-- Input material --
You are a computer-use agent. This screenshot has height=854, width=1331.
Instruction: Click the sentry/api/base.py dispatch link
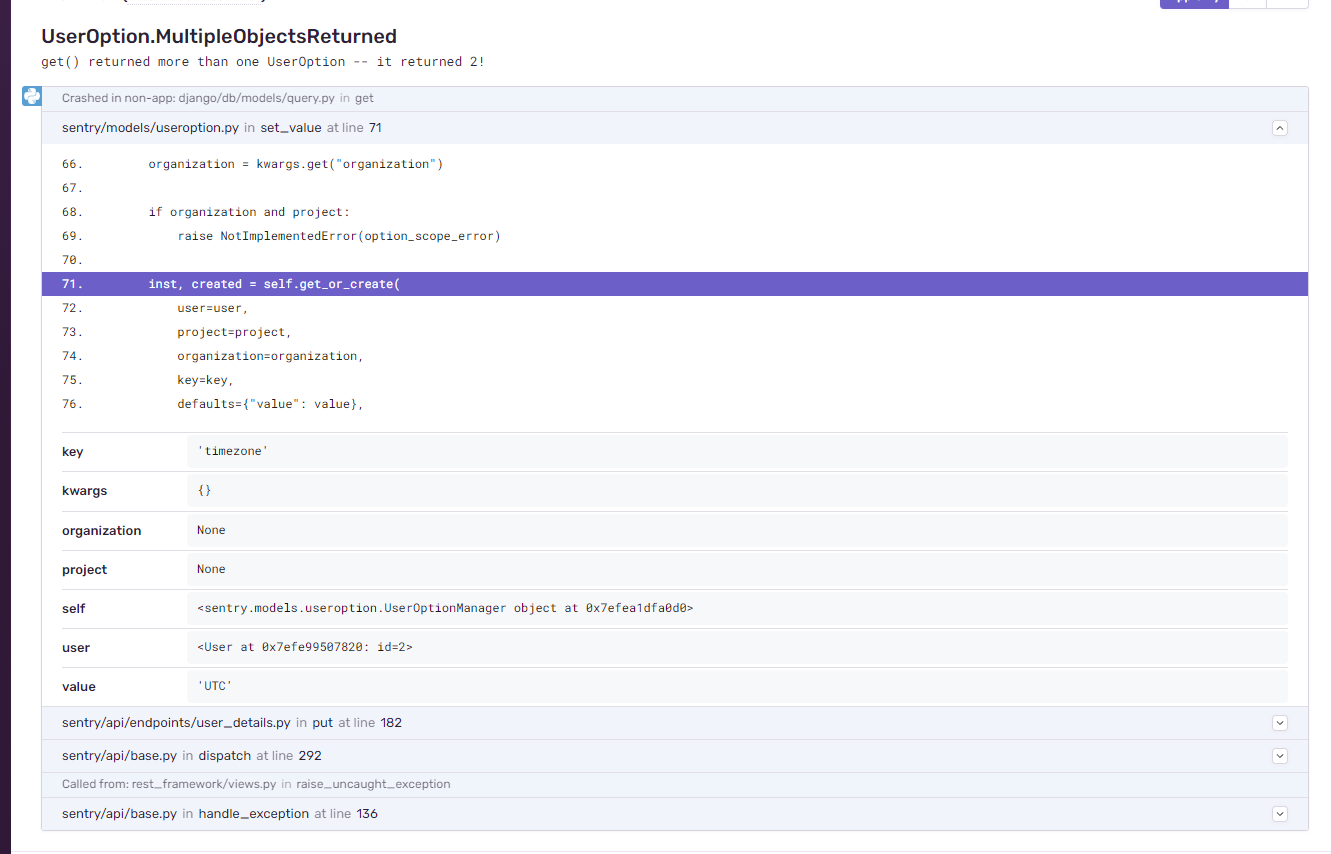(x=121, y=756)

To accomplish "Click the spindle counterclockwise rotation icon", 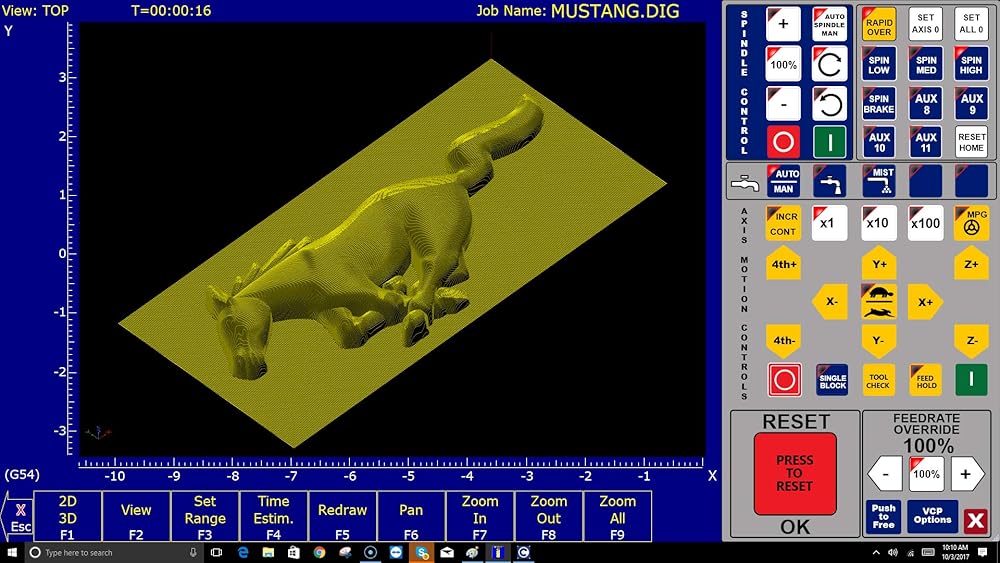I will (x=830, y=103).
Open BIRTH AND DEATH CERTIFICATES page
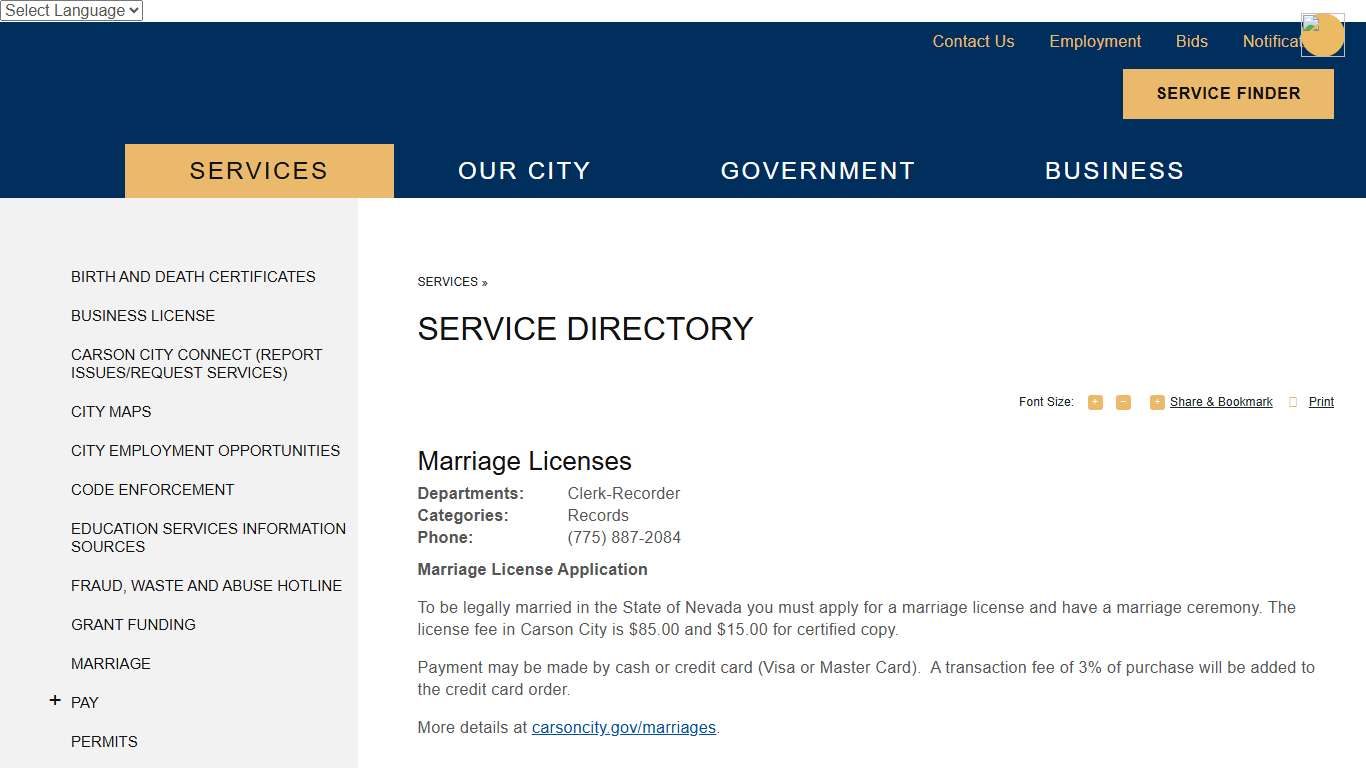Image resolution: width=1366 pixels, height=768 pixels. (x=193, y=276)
==
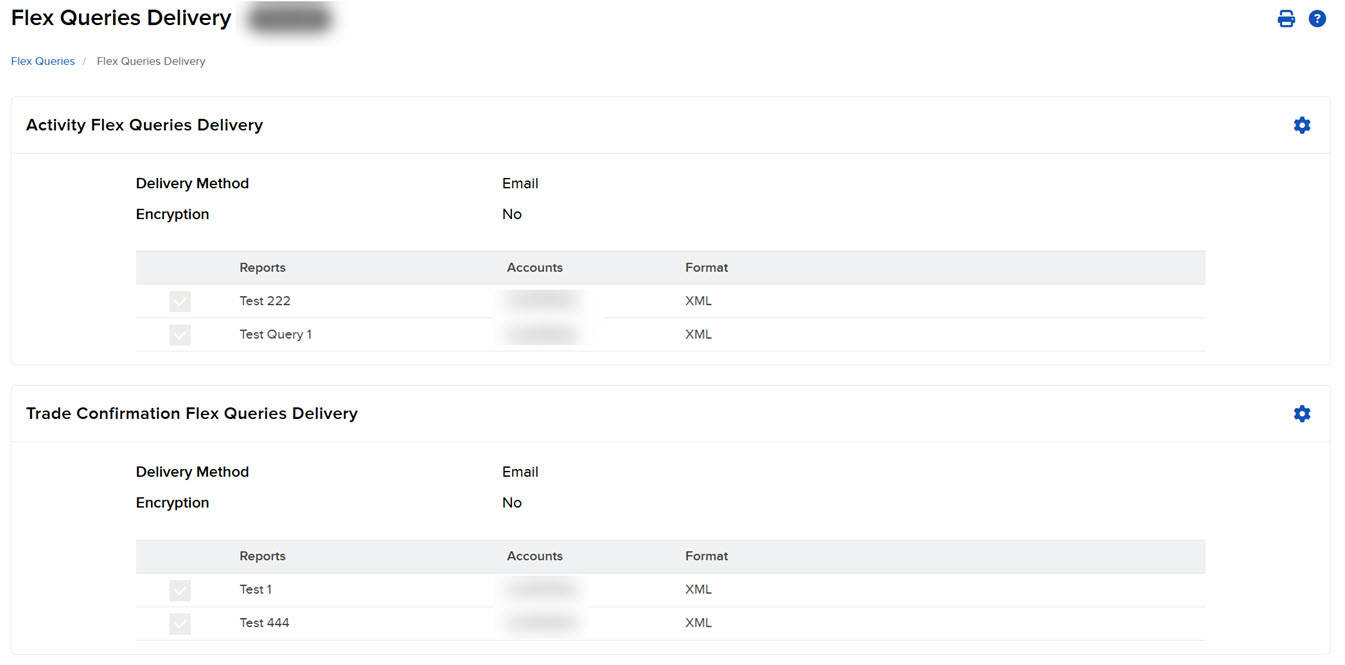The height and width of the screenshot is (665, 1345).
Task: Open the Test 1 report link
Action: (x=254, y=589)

-- Aim --
Recast the lines starting with the one that contains "The height and" and going on through the one that contains "Action: (x=254, y=589)", both included, as a Markdown table with the columns Row and Line. Omit any blank lines, and leave the pictures out of the table.

-- Result of the task --
| Row | Line |
|---|---|
| 1 | The height and width of the screenshot is (665, 1345). |
| 2 | Task: Open the Test 1 report link |
| 3 | Action: (x=254, y=589) |